Posted by: Jen | April 21, 2011 at 06:18 PM
I think this is the same as any other time you might recognize someone for a job well done...if you feel like "rewarding" her somehow, then go for it! I believe that if "the spirit moves you" to do a little something special for her, then you should do it. Yes, she just earned commission on your sale, but that's not the same as a tangible, visible token of your thankfulness. And who wouldn't be thrilled to get a little gift from a client because you made them happy?
I like the idea of either sending her flowers (very visible), or inviting her to your housewarming party (to meet potential clients).
Posted by: auntie | April 21, 2011 at 08:41 PM
We were not super fond of our realtor when we bought our current house (she screwed up several things along the way, including an issue with our earnest money that almost delayed closing, while we were at the darn closing!), but we loved the opposing realtor who actually sold us the house.

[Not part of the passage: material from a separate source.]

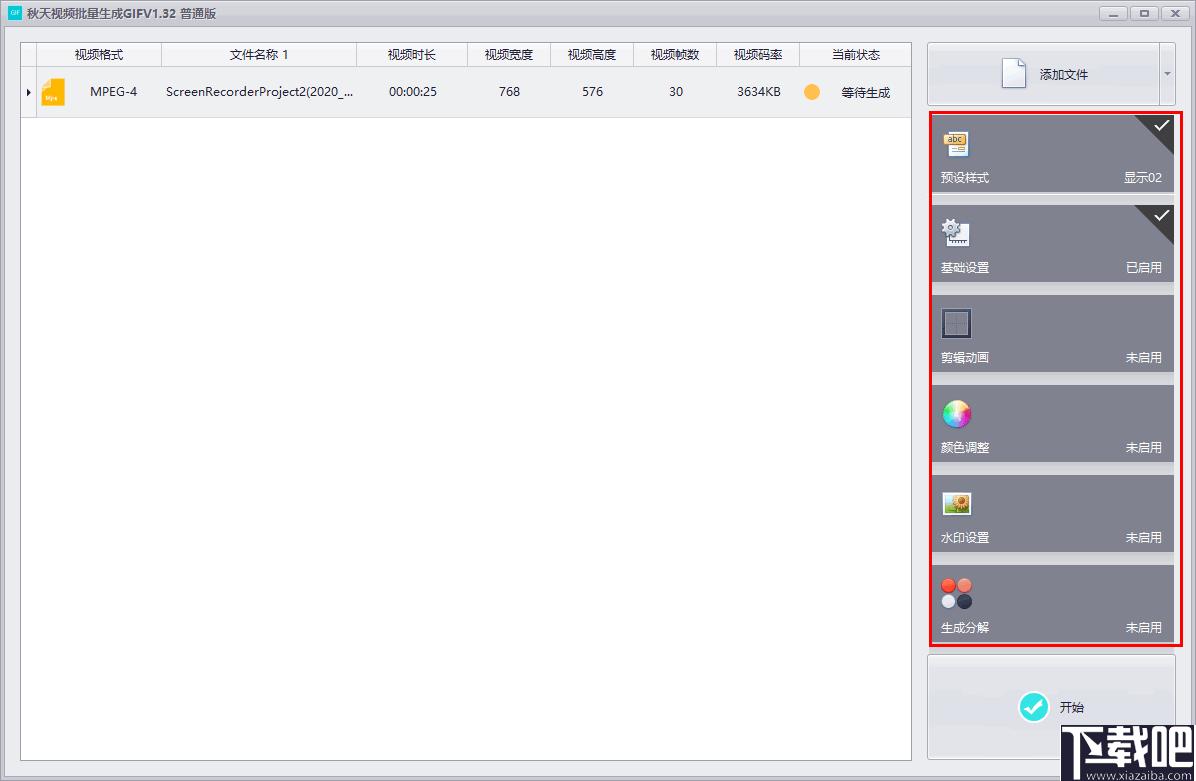Screen dimensions: 1196x781
Task: Open the 颜色调整 color wheel icon
Action: [x=956, y=413]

We didn't give her a gift, but we recommended her to everyone we knew, and she sold 3-4 more houses off of us, which is maybe the best gift she could have received? I think a card is a great idea, and maybe a small gift if it's what you want to do, but I don't think it's expected at all.
Posted by: Tara | April 21, 2011 at 10:33 PM
I recently bought a house and really appreciated my Realtor as well. He went above and beyond for me and even sent me a gift card soon after I moved to the new place. In return, I sent him a thank you note. I thought it was sufficient. I also referred a friend of mine who is currently working with him to purchase a house of her own.
That being said, I think a small gift would be appropriate and appreciated.
As for inviting the realtor to your housewarming... my realtor only works off of referrals (he doesn't advertise any other way) so he actually throws his client's housewarming party and networks at the events.